The Union R-XI School Board voted 4 to 3 to go to in-person learning five days a week, starting Aug. 26.
This decision is a change from the draft plan proposed to the board last week. That plan called for a hybrid model, with elementary students going to campus five days a week and middle and high school students going to campus two days a week and learning virtually three days.
Superintendent Dr. Steve Weinhold told The Missourian the challenge the district now faces is with social distancing.
“I find it is going to be very difficult for us to social distance in a middle school of 700 kids and high school of 1,000,” Weinhold said. “But the administrative teams will work their best (for everyone) to be safe and have a good learning environment for all of our students.”
The current plan does have students in fourth through 12th grades wearing masks when social distancing is not possible, said Dr. Virgil Weideman, president of the school board. He said the decision to switch to in-person learning was a difficult one.
“Everyone on the board had the best of intentions,” Weideman said. “The goal was to keep the kids safe and ensure a good education.”
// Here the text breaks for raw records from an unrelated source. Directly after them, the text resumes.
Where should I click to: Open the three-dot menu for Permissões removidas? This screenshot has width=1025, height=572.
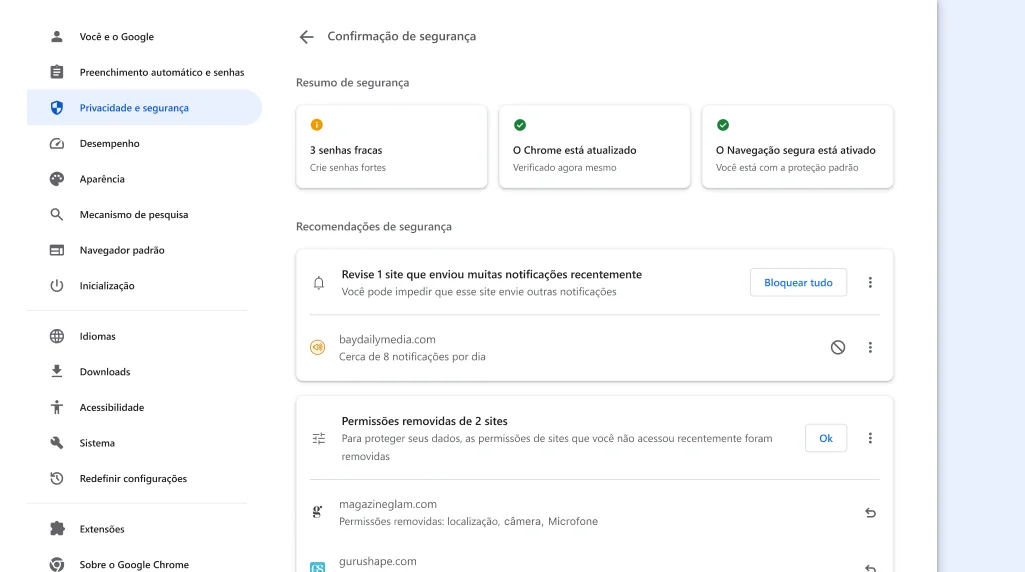(x=870, y=438)
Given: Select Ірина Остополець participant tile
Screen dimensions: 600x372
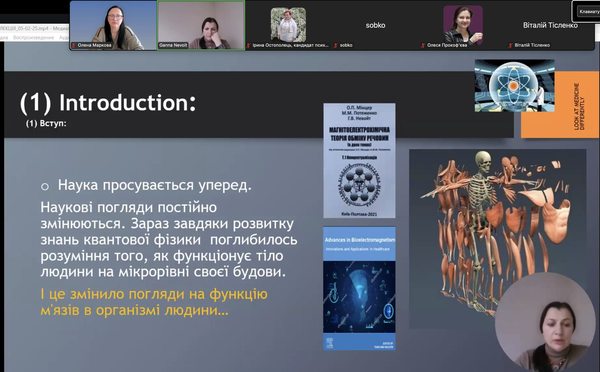Looking at the screenshot, I should [x=288, y=25].
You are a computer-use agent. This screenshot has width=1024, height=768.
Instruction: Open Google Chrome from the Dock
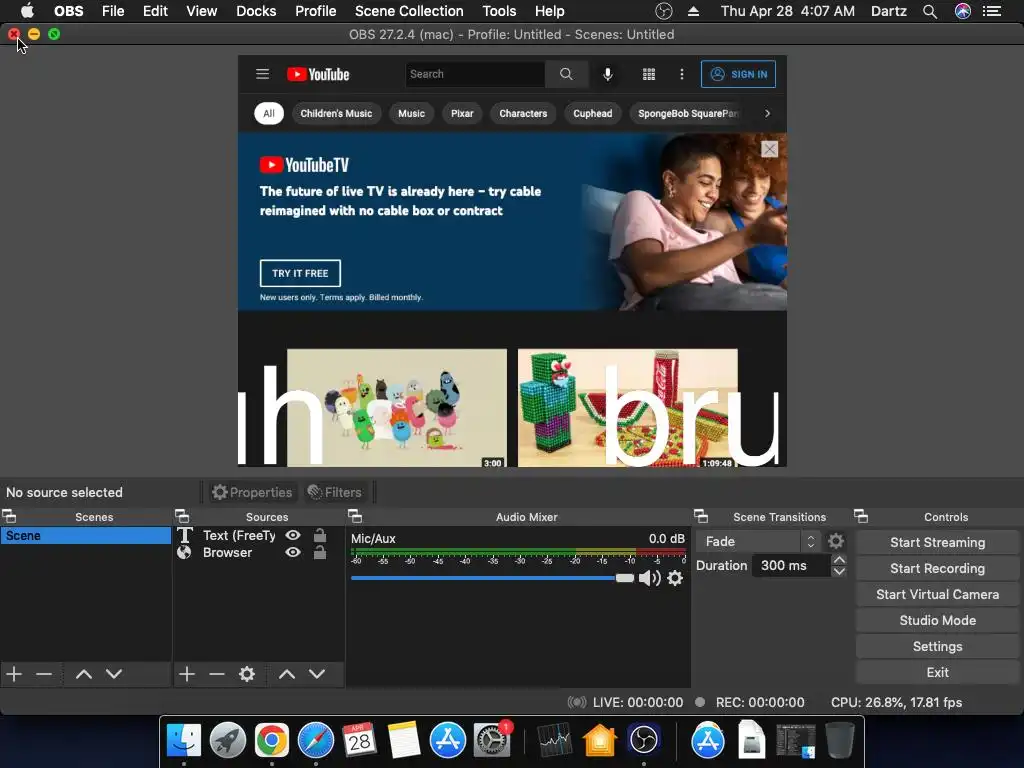point(271,741)
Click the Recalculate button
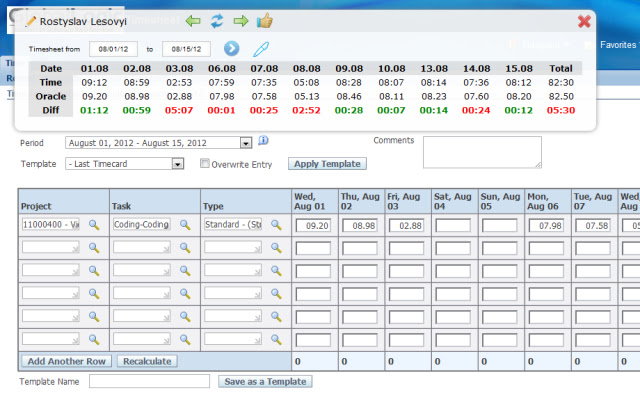640x400 pixels. (x=149, y=361)
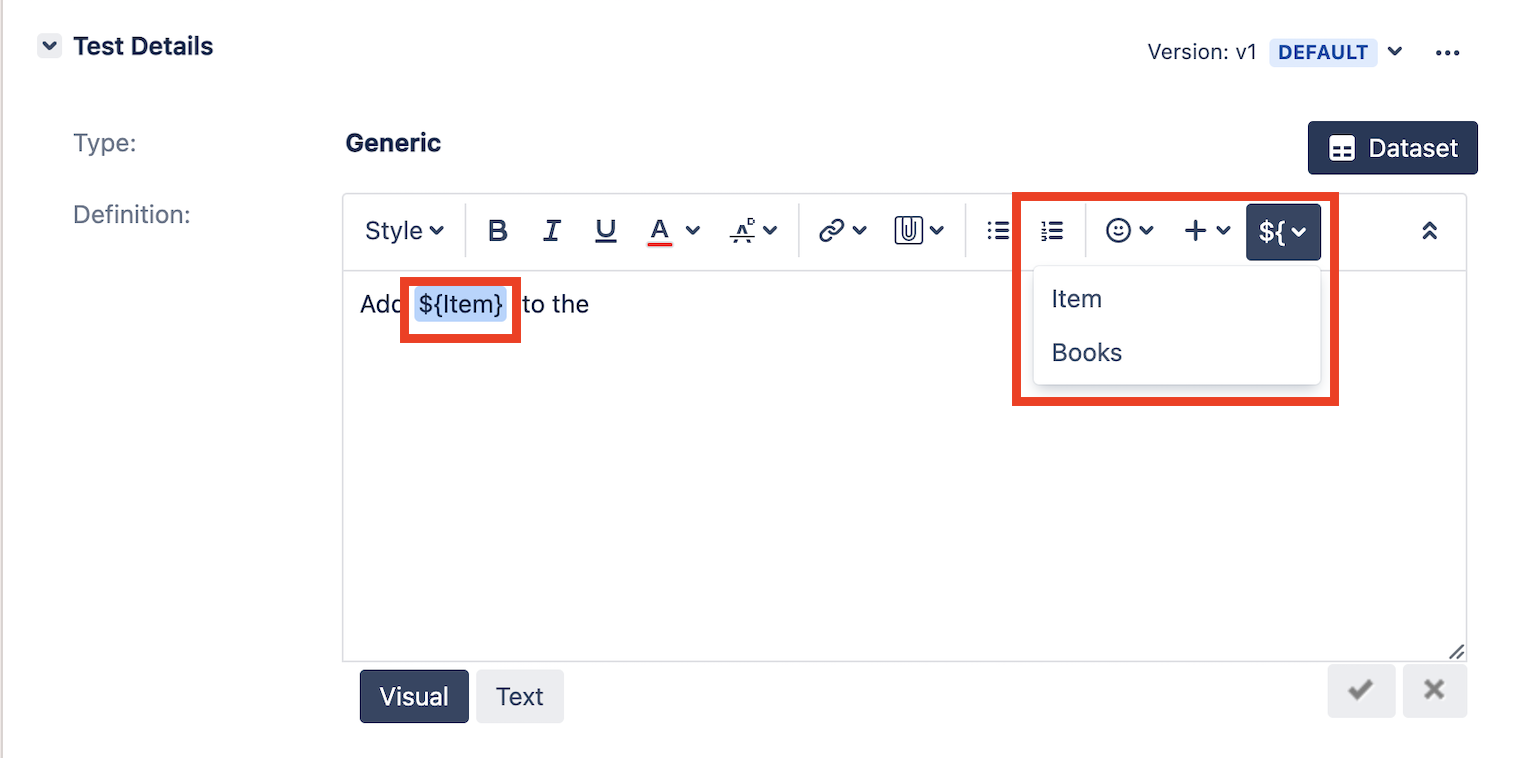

The board also passed a motion that granted the Union R-XI administration permission to change to the hybrid or online model if circumstances or recommendations from health and other officials were to change, Weideman said.
Weinhold said students can still opt to partake in Wildcat@Home, a fully virtual school option. The virtual option is for students in kindergarten through 12th grade, and families must commit to an entire semester of the program, which uses software made by Edgenuity, an Arizona-based, online-curriculum provider.
The district came up with the hybrid model proposal after receiving survey results from staff and parents.
Half of the staff members, which includes teachers and other employees, responded that they want an all on-campus approach, with 41.5 percent saying they want a blended approach and 8.5 percent wanting online only.
Among families, 57.9 percent of elementary parents responded that they wanted all in-person classes, but that number dropped to 46.4 percent for the middle school parents and 50.5 percent for the parents of high school students who responded.